Thursday, October 3, 2013

When brown is beautiful


I am brown and I quite like it, it makes me, me. But it was not always so, there was a time, not long ago, I hated it. Just a wee bit clearer, just a little fairer would have helped, I thought. Being dark, in a country like ours and that too in the north is not a great feeling -- especially if you are a girl. People find ways to tell you that you would have been better off a few shades lighter and give you all possible tips to lighten your skin. Well wishers get worried about your matrimonial prospects and tell your mother to apply ubtan and haldi to ensure there are takers for her daughter.

Not so, if you grow up in a family like mine. I belong to a Kayastha family in UP where most of the people are on the darker side of the spectrum, none of them sees it as a challenge or a handicap and if someone tells their daughters otherwise, he/she is in for trouble. 

So, for me, it was more of a self inflicted wound (like many others), when I started to see my darkness as ugliness. In school, all my friends were fair, I on the other hand was not only dark but also tanned by the virtue of cycling to school. All I thought of all day was how dark my hands and legs look and how ugly was my face. By college, I was totally into all possible natural methods to lighten my arms and face. I wore only certain shades of clothes and hated looking at the mirror. All this, despite no pressure of being fair by my family or friends.

Finally, I am happy with how I am. Honestly, it could also be because I actually am now a few shades lighter than I was as a teen, but I think even if that was not the case I would have been cool -- at least that is what I would like to believe.
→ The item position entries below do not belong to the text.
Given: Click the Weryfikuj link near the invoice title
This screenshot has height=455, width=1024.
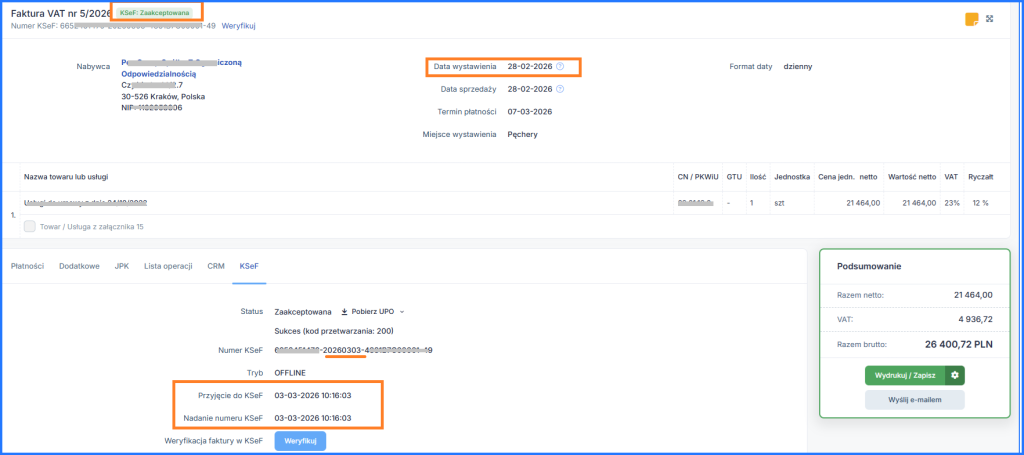Looking at the screenshot, I should coord(238,25).
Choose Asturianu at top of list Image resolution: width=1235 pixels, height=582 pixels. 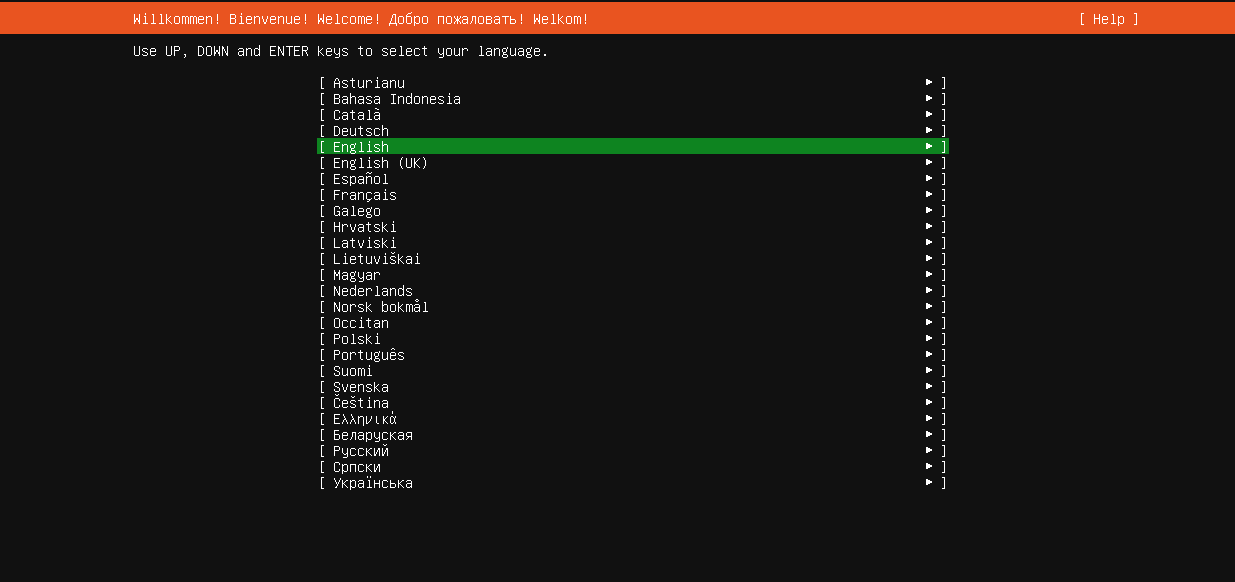click(x=369, y=83)
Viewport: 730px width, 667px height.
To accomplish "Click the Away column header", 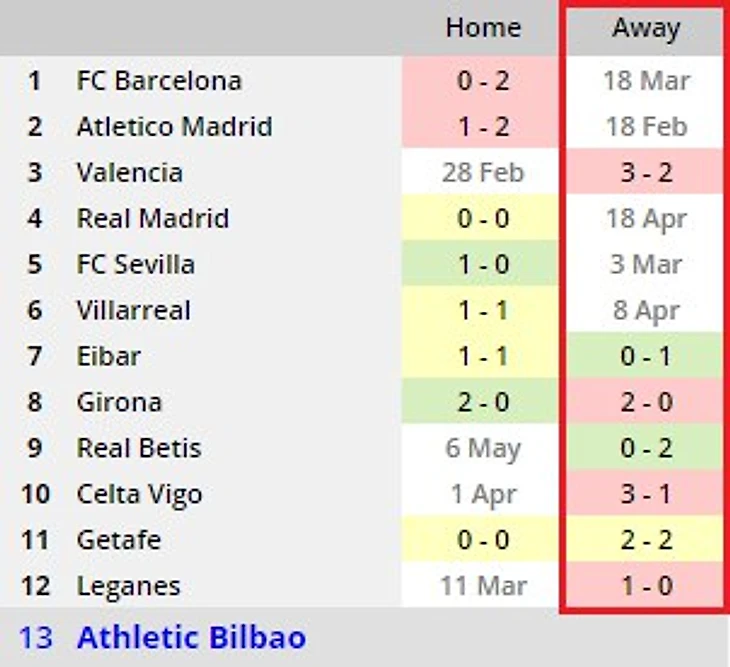I will (x=645, y=29).
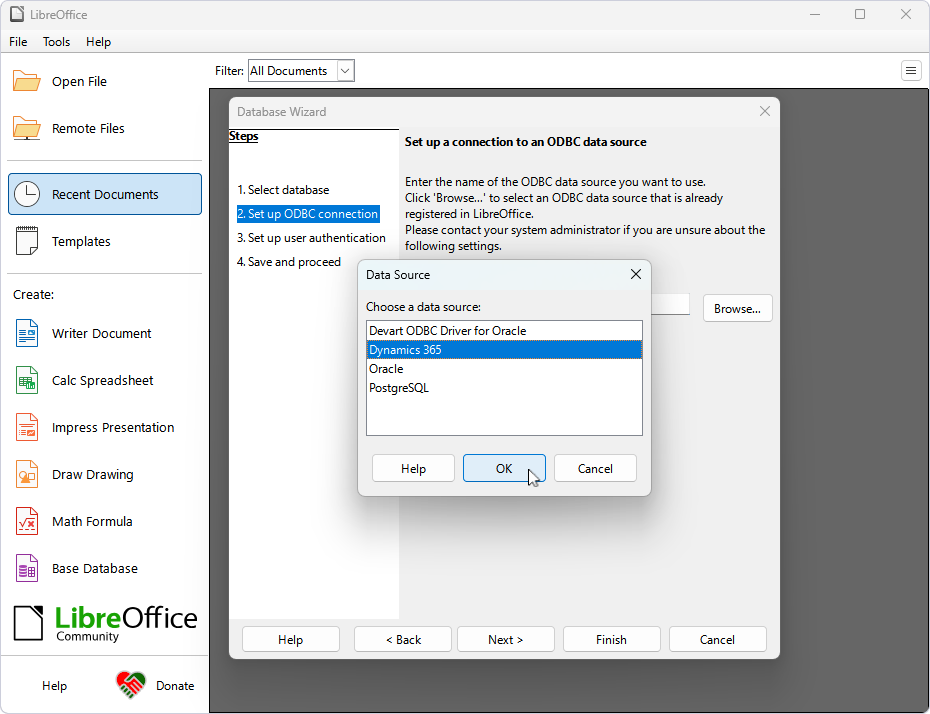Click the Calc Spreadsheet icon
The width and height of the screenshot is (930, 714).
click(27, 381)
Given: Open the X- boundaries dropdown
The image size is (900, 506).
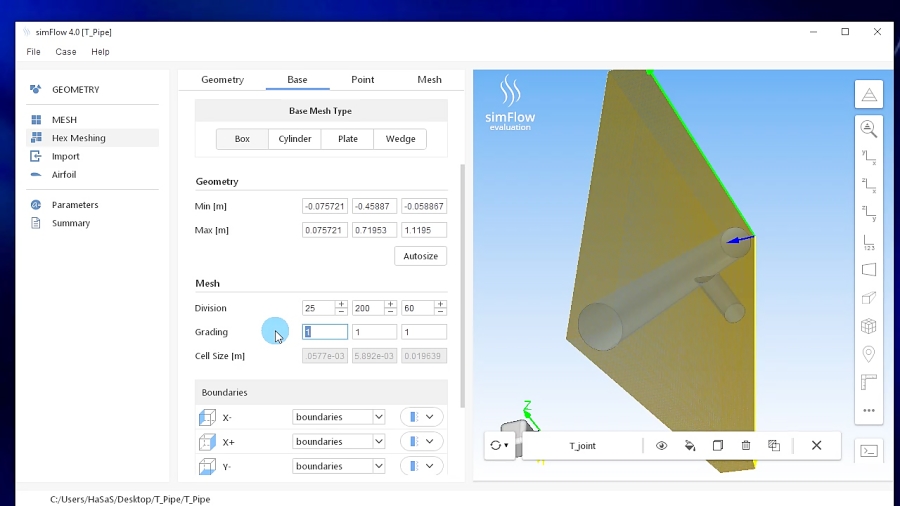Looking at the screenshot, I should (x=338, y=417).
What worries me today is that Mishti, my five year old, has taken after me in every aspect - colour included. The colour of her skin has no significance for us and it never did for her, not until we moved to Delhi from Bangalore. In Bangalore, everyone looked like her while in Delhi, she realised that most people are a few shades lighter than her. 

All of four then, she walked up to me and asked me why was she brown when her best friend was pink. That day, I realised what my mother must have gone through every time I asked her this question. I used all my tact to explain the concept of skin color and that God makes everyone different but the damage was done. She would come back from school daily and tell me that she wants brown hair and pink skin. 
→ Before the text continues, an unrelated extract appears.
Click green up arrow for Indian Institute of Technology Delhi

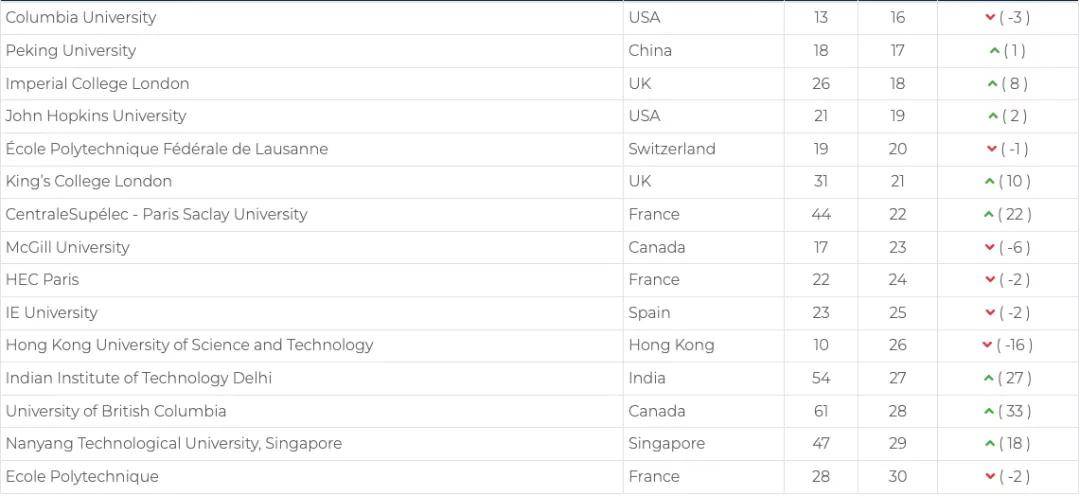pyautogui.click(x=989, y=378)
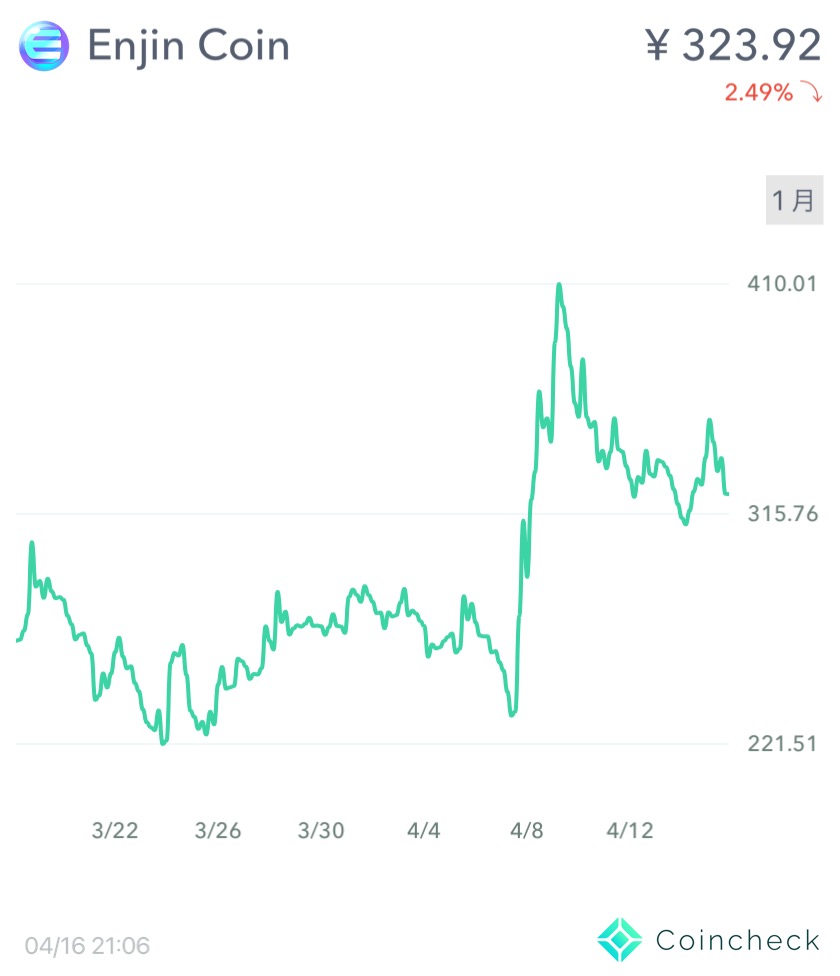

That her younger sister too was pale and all visitors commented on how fair Pakhi was, must have added to her woes. I told her everyday that she was beautiful and that since her parents were brown she couldn't be pink. Well, the smart kid that she is, her next question was, how could Pakhi be pink then, after all, we were her parents too. I wanted to kill myself that day.
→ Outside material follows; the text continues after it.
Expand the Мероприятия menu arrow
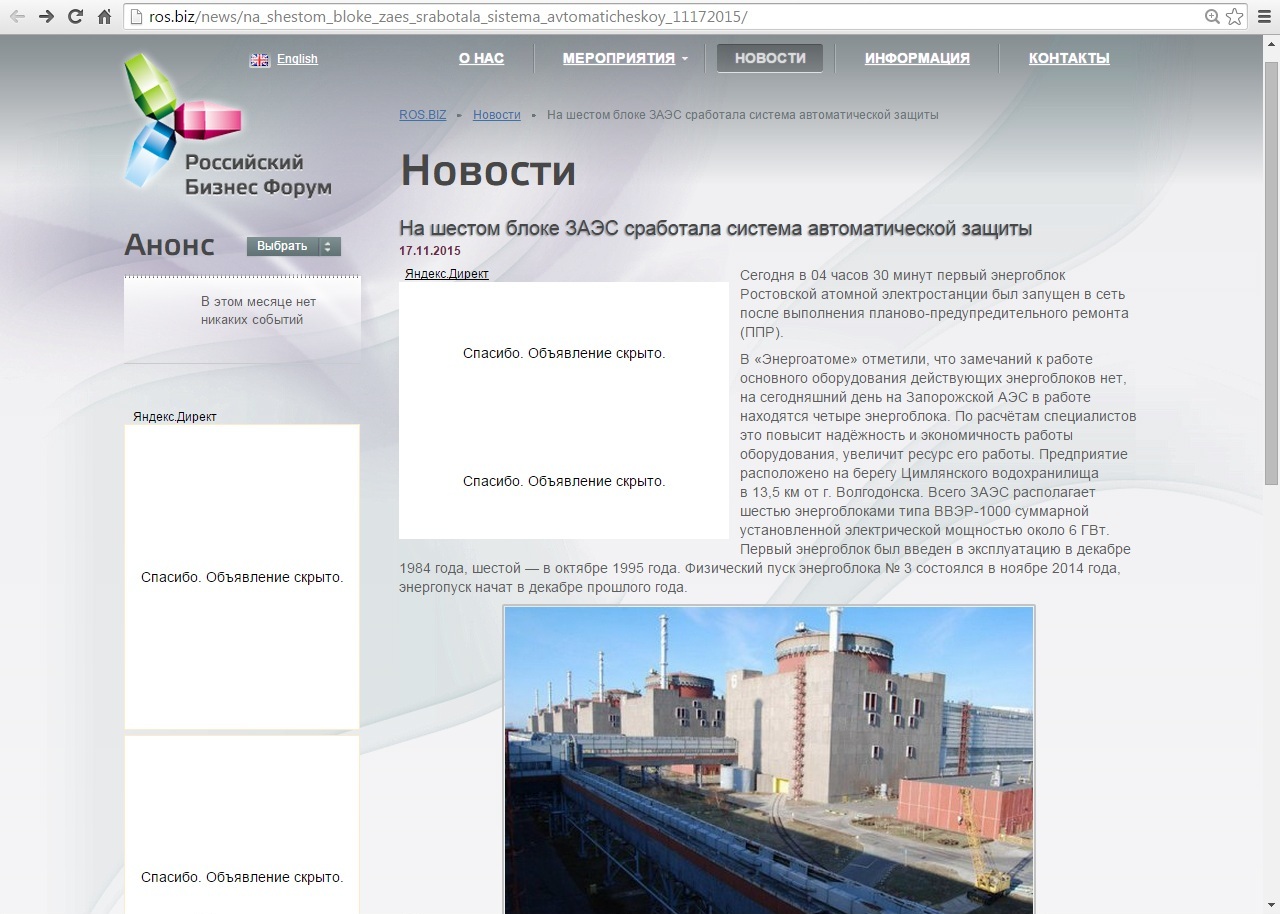Image resolution: width=1280 pixels, height=914 pixels. [685, 60]
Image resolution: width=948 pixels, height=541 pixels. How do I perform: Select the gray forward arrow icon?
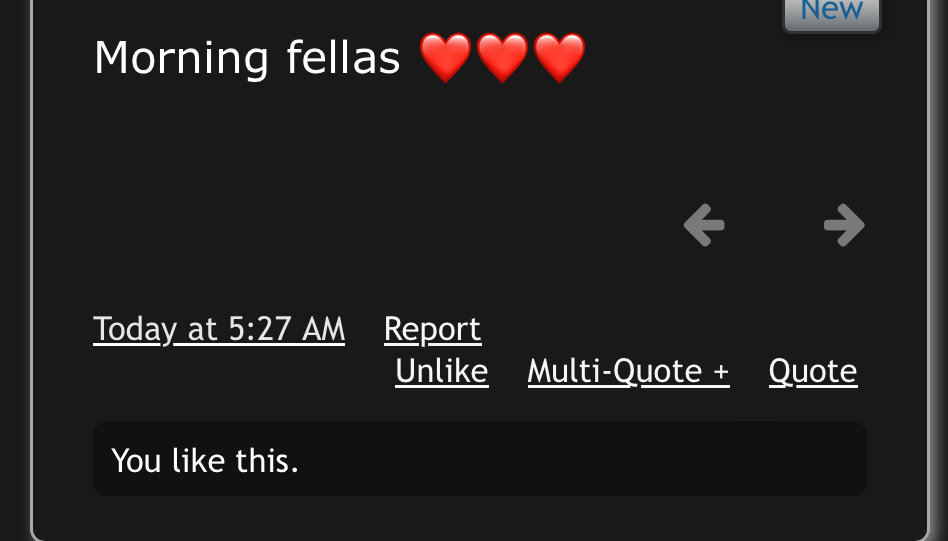coord(844,225)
She is a little more settled with her colour now, I am not sure for how long though. Given the number of advertisements on whitening, brightening and lightening that appear on TV and magazines, I don't know when and how her little mind will be affected and if I will be able to undo the damage.

Meanwhile, in Chennai and Pondicherry, where I recently went, I saw some very beautiful dark women and strikingly handsome dark men. None of them seemed to be bothered by the colour of their skin. After all, if anything, brown adds so much character to a face.